- Work to complete: Count the lines in the entries below that contain the string "height", treating uppercase and lowercase as different. Give only the number.

- Listing:
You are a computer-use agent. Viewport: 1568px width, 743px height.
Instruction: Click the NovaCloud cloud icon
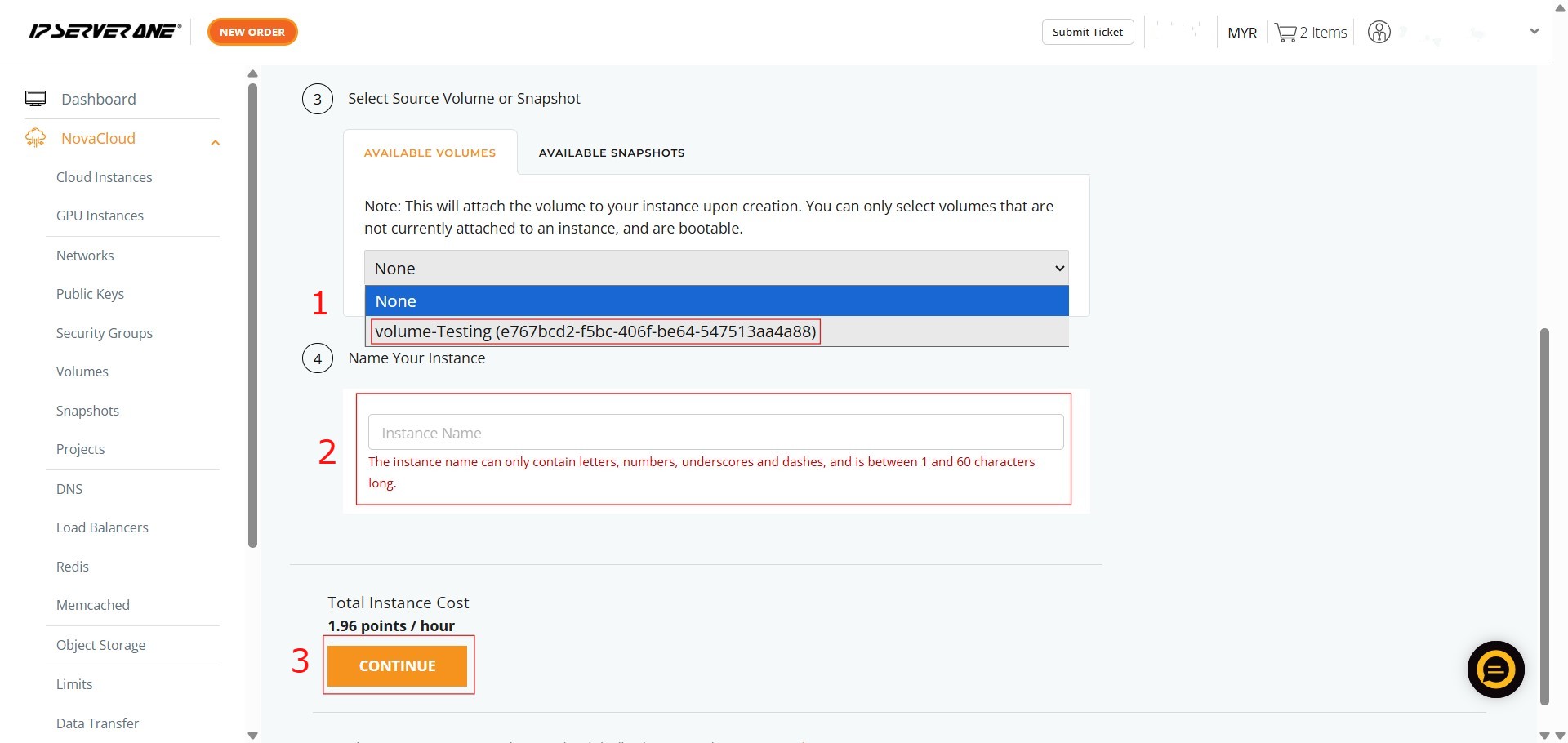(x=36, y=138)
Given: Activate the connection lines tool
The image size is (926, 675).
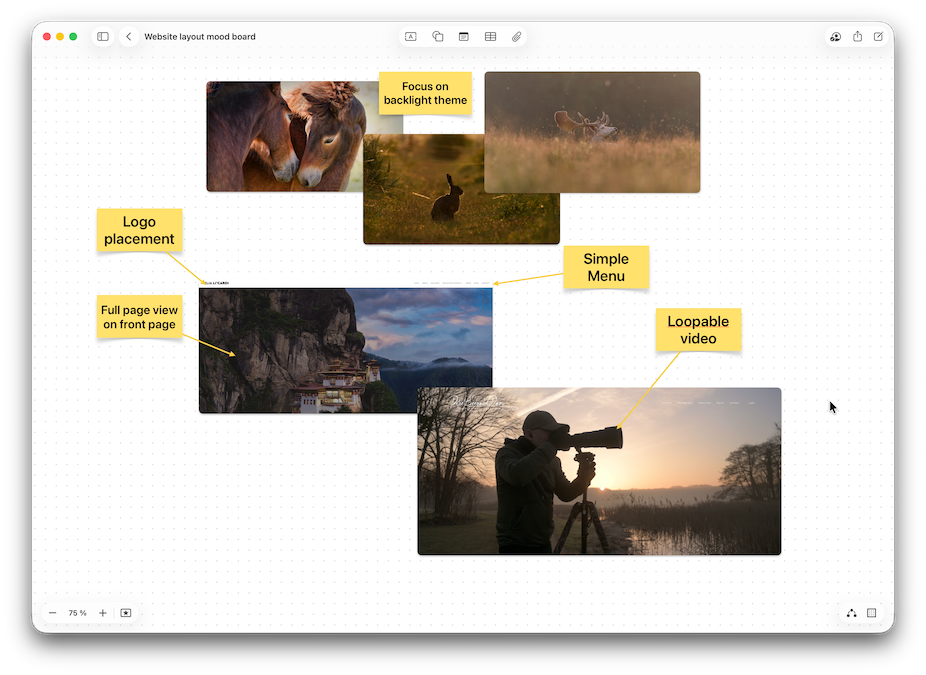Looking at the screenshot, I should 851,612.
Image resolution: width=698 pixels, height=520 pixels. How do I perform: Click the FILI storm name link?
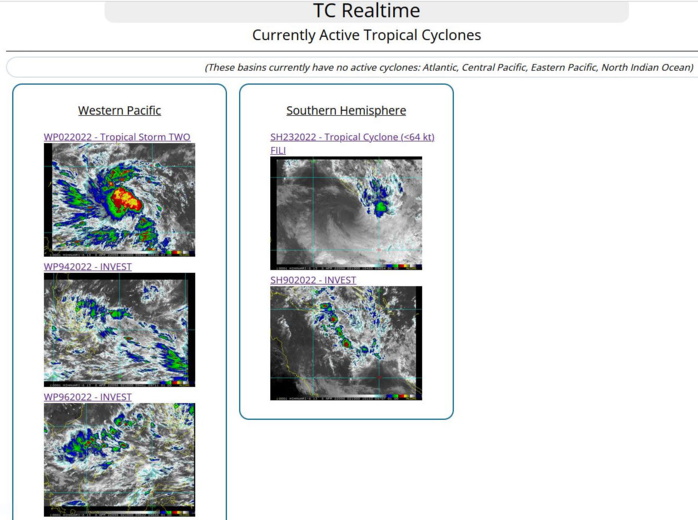[278, 150]
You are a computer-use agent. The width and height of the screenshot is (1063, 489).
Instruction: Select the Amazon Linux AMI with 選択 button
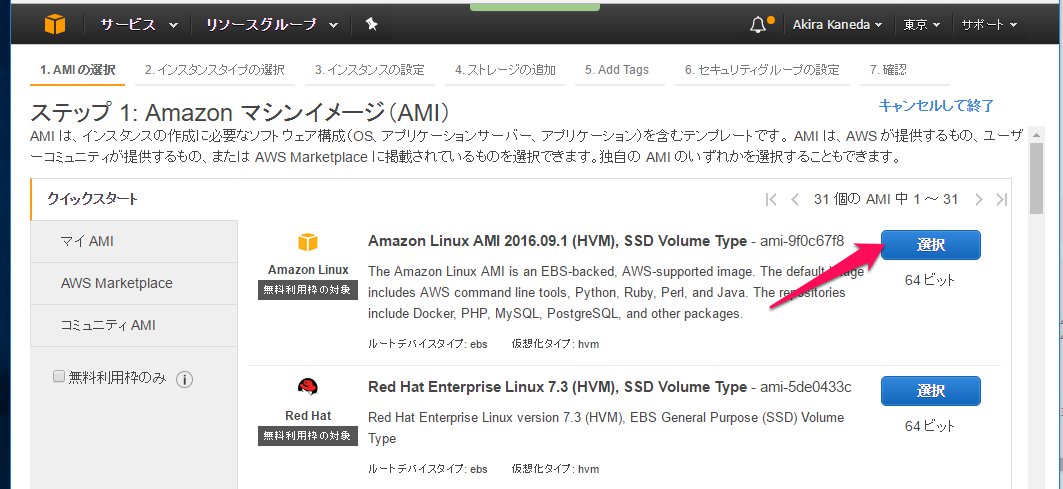pyautogui.click(x=930, y=245)
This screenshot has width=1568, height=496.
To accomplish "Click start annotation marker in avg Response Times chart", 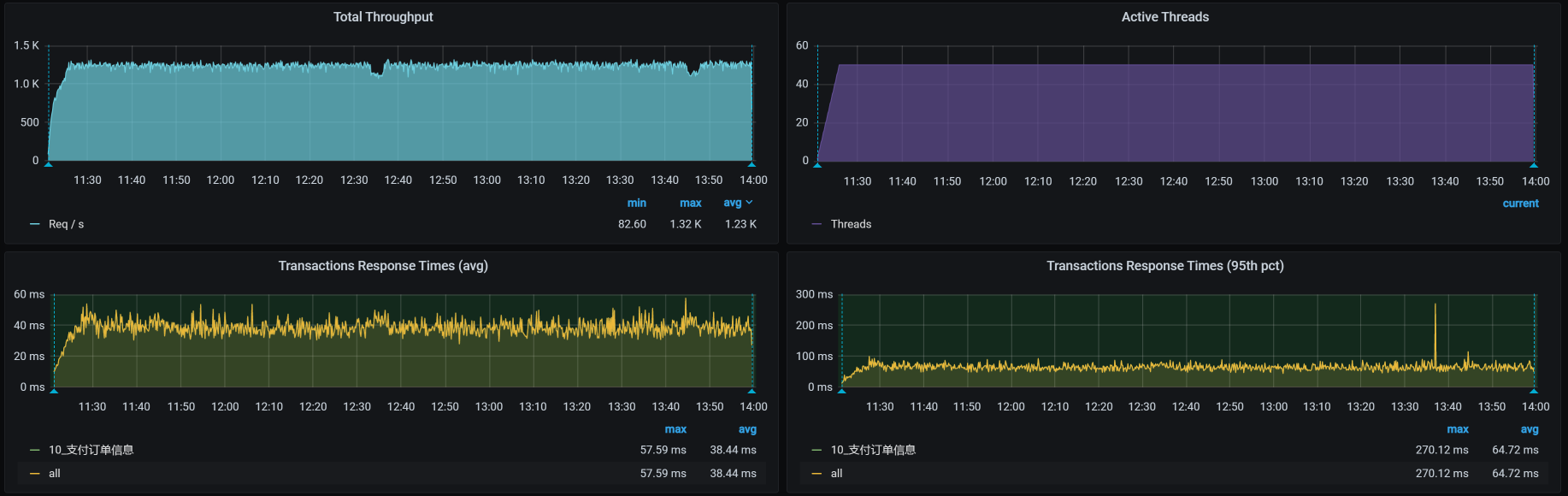I will (54, 390).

- Task answer: 4